→ **Text for analysis**
● ● ● ●

Kimi K2.6 runs agents for days — and exposes the limits of enterprise orchestration
Most orchestration frameworks were built for agents that run for seconds or minutes. Now that agents are running for hours — and in some cases days — those frameworks are starting to crack.
Several model providers, such as Anthropic with Claude Code and OpenAI with Codex, introduced early support for long-horizon agents through multi-session tasks, subagents and background execution. However, these systems sometimes assume agents are still operating within bounded-time workflows even when they run for extended periods.
Open-source model provider Moonshot AI wants to push beyond that with its new model, Kimi K2.6.
Moonshot says the model is designed for continuous execution, with internal use cases including agents that ran for hours and, in one case, five straight days, handling monitoring and incident response autonomously.

● ● ● ●

→ **Extracted information**
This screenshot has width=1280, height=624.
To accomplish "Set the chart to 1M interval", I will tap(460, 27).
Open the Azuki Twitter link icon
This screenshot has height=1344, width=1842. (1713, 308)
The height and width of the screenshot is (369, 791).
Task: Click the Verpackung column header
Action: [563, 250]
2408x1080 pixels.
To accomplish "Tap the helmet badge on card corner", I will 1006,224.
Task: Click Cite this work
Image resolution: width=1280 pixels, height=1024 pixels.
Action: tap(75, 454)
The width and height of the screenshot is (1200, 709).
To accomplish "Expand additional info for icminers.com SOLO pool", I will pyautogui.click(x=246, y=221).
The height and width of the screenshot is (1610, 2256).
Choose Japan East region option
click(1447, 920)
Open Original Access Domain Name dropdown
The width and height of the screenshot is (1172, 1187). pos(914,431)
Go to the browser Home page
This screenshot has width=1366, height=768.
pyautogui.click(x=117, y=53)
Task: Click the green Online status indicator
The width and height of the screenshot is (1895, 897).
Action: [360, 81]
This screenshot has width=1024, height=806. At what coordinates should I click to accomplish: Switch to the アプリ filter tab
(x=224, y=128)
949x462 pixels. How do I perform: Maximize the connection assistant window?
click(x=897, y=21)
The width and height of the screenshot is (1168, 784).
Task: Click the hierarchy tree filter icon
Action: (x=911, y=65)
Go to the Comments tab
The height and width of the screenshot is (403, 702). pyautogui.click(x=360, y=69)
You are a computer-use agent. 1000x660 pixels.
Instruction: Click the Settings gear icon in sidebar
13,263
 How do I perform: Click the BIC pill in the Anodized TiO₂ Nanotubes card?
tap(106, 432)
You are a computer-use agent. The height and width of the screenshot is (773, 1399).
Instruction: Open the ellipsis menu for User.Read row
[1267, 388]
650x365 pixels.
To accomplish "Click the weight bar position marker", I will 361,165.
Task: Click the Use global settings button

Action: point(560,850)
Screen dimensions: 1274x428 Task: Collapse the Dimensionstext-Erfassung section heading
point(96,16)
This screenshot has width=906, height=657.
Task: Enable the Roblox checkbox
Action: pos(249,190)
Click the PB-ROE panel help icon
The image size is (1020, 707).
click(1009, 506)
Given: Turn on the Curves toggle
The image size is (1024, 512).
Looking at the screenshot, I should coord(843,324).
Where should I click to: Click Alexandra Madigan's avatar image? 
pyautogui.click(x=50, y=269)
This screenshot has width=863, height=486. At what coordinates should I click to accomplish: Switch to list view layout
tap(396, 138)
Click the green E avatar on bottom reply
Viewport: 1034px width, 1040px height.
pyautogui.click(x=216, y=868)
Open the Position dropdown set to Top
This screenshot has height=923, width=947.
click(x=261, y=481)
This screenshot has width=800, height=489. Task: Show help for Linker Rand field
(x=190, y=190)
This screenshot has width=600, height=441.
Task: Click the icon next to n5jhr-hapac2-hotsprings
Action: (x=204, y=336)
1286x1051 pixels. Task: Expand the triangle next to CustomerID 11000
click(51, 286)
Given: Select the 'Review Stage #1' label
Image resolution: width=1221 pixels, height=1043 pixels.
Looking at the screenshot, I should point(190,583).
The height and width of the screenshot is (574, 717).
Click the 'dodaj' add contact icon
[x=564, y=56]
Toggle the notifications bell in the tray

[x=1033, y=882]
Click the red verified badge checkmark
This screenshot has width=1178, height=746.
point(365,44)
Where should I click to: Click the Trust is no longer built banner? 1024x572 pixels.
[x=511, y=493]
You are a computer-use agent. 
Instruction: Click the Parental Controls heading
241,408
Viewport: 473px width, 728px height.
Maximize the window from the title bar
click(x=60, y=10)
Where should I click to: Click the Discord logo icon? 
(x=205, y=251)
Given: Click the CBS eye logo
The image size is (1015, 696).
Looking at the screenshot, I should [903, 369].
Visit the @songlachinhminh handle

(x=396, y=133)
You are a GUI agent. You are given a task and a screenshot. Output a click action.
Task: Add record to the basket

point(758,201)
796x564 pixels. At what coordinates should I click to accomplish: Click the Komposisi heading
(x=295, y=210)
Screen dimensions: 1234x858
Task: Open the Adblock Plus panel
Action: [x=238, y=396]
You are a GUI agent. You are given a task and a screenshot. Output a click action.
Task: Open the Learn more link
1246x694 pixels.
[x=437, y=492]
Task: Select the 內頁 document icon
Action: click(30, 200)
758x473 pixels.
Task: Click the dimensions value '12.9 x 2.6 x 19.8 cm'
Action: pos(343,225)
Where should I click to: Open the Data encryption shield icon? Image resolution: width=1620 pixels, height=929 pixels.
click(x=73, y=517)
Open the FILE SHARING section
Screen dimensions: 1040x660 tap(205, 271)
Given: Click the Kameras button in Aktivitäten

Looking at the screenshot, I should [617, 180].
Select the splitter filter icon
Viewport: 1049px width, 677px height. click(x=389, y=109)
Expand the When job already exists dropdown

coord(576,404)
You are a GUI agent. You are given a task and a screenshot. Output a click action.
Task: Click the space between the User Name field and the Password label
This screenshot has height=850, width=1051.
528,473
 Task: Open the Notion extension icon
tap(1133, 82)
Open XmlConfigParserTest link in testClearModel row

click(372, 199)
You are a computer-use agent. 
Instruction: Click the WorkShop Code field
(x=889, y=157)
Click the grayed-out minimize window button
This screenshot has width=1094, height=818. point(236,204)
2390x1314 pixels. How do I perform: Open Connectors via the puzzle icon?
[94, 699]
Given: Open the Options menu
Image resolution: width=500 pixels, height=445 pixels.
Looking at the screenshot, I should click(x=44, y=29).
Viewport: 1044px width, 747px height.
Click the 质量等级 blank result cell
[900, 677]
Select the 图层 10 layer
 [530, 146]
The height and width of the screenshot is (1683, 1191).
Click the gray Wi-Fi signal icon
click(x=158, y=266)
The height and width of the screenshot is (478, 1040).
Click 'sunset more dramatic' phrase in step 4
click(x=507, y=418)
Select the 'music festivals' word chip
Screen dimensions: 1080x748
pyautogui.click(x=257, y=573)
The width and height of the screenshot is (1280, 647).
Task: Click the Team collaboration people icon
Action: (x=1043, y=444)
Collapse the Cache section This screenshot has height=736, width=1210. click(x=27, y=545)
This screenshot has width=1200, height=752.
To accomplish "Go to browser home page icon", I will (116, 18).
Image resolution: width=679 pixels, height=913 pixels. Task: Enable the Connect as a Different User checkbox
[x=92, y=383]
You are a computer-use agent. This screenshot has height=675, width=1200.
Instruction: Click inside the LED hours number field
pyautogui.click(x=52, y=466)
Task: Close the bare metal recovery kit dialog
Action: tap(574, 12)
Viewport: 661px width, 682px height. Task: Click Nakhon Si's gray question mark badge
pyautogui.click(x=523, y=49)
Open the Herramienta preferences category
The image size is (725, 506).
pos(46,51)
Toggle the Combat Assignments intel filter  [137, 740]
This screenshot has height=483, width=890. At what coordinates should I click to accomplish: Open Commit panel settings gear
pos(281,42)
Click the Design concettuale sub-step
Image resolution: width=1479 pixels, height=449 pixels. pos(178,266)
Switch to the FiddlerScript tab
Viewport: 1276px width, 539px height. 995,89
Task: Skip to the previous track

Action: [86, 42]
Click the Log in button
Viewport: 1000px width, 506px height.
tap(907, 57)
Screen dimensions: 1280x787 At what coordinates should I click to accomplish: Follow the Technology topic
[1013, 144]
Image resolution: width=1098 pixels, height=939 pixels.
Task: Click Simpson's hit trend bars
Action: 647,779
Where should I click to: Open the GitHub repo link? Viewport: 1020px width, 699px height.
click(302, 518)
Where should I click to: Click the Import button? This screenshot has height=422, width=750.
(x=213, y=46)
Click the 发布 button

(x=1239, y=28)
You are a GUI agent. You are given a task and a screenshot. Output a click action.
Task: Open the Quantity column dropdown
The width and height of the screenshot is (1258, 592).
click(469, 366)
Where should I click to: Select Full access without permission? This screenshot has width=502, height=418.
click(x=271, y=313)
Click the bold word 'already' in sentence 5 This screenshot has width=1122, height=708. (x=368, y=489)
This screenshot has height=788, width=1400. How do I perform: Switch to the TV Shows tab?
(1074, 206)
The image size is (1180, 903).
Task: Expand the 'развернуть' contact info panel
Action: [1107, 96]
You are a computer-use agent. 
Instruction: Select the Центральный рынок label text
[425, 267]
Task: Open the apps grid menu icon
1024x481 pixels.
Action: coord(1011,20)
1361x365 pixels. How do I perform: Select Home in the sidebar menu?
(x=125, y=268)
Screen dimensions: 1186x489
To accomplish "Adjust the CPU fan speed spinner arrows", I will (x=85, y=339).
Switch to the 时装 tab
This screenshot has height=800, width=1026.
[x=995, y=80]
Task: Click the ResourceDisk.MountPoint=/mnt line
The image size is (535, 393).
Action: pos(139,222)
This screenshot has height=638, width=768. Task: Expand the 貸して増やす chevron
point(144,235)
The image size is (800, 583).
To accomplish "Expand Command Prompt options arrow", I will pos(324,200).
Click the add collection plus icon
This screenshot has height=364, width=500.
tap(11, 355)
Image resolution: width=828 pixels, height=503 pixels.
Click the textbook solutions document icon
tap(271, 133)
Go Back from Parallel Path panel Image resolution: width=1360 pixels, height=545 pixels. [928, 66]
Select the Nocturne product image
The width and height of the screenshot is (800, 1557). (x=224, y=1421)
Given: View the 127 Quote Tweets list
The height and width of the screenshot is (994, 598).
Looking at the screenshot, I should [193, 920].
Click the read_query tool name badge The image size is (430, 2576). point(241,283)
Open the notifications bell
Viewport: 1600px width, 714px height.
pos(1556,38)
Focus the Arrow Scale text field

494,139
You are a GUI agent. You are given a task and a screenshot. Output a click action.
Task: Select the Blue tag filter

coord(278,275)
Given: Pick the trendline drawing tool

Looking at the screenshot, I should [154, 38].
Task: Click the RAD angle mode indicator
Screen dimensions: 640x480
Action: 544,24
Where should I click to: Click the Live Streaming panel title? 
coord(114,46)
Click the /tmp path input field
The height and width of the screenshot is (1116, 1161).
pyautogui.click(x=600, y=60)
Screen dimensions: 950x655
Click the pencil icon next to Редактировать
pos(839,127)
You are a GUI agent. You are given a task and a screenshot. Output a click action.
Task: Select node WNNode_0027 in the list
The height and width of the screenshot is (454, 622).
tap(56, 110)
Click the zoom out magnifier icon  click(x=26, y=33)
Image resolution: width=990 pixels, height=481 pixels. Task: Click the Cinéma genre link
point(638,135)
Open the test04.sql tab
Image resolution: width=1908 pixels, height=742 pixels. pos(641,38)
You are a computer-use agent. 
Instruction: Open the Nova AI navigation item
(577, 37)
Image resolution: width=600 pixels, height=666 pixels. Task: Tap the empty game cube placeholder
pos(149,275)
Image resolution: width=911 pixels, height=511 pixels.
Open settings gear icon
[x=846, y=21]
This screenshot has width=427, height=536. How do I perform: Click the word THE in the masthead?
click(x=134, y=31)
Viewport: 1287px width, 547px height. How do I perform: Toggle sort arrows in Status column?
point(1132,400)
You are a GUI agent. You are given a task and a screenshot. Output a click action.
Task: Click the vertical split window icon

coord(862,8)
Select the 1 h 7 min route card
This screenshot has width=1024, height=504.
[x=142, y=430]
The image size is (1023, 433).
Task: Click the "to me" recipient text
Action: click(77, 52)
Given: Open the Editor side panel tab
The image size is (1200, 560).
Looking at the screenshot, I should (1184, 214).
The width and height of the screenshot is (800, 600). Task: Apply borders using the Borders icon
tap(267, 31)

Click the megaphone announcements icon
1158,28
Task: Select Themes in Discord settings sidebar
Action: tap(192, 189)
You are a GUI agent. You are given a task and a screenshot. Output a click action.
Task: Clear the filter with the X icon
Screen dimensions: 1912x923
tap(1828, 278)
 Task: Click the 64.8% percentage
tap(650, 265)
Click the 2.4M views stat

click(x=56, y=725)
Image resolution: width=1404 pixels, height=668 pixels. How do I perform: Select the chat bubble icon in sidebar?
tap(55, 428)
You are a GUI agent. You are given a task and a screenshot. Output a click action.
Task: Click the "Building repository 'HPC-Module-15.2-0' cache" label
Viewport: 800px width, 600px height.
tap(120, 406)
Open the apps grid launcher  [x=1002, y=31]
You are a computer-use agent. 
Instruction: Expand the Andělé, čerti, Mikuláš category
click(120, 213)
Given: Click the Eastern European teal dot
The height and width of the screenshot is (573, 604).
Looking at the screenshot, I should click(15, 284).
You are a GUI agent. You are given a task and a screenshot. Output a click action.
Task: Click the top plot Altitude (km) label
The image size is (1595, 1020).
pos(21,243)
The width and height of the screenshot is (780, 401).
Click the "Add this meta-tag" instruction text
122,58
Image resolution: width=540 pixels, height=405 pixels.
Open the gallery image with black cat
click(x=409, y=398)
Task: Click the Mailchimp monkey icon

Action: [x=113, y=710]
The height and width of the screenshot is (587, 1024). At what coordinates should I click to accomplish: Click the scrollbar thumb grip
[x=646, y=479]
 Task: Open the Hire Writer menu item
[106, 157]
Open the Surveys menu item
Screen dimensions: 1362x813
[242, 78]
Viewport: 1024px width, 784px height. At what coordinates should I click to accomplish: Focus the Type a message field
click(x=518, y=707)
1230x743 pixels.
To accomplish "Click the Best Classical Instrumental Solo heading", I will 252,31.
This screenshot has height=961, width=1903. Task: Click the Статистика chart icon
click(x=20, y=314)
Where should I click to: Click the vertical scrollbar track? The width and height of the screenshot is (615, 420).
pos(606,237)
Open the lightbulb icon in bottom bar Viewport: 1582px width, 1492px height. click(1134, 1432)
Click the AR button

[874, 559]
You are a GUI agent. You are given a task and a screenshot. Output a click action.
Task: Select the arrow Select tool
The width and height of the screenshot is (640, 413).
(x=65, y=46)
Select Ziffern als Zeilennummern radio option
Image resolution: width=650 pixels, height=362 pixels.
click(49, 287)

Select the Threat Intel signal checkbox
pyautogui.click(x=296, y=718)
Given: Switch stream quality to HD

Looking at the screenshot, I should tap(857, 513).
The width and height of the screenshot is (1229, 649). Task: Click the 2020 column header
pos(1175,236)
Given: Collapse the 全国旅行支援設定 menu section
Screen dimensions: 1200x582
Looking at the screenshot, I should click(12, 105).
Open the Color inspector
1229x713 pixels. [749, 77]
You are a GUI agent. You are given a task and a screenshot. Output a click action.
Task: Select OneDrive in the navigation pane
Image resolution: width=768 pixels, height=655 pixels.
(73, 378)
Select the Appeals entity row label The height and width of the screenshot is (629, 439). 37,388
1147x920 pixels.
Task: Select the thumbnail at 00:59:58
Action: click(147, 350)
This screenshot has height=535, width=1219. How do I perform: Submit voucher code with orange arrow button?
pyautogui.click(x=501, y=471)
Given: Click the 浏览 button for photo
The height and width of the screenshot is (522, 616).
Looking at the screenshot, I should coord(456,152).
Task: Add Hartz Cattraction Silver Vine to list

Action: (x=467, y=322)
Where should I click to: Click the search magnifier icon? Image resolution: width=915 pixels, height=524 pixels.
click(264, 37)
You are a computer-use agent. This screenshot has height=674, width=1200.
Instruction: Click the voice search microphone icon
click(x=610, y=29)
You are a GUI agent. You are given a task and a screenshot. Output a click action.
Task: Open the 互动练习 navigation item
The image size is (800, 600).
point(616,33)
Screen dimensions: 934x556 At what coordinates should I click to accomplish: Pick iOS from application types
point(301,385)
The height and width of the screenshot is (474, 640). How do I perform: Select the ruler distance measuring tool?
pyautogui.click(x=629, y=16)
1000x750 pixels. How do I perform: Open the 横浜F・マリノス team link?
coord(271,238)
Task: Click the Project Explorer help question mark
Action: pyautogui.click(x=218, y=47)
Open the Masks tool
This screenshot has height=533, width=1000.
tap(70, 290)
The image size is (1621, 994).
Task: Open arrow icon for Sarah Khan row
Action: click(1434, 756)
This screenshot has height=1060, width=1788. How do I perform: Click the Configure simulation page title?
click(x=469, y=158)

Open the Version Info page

● ● ● ●

→ **What you need to do**
a: Which companies does the article on Kimi K2.6 name?
b: Does the article on Kimi K2.6 support each of these statements? (i) Most orchestration frameworks were built for agents that run for hours. (ii) Moonshot AI is an open-source model provider. (iii) One of Moonshot's internal agents ran for five straight days. Answer yes or no for each and quote the deciding words.
This data comes from a separate source, not from the article on Kimi K2.6.

→ **List of solutions**
a: Anthropic, OpenAI, Moonshot AI

b:
(i) No: "Most orchestration frameworks were built for agents that run for seconds or minutes."
(ii) Yes: "Open-source model provider Moonshot AI"
(iii) Yes: "in one case, five straight days"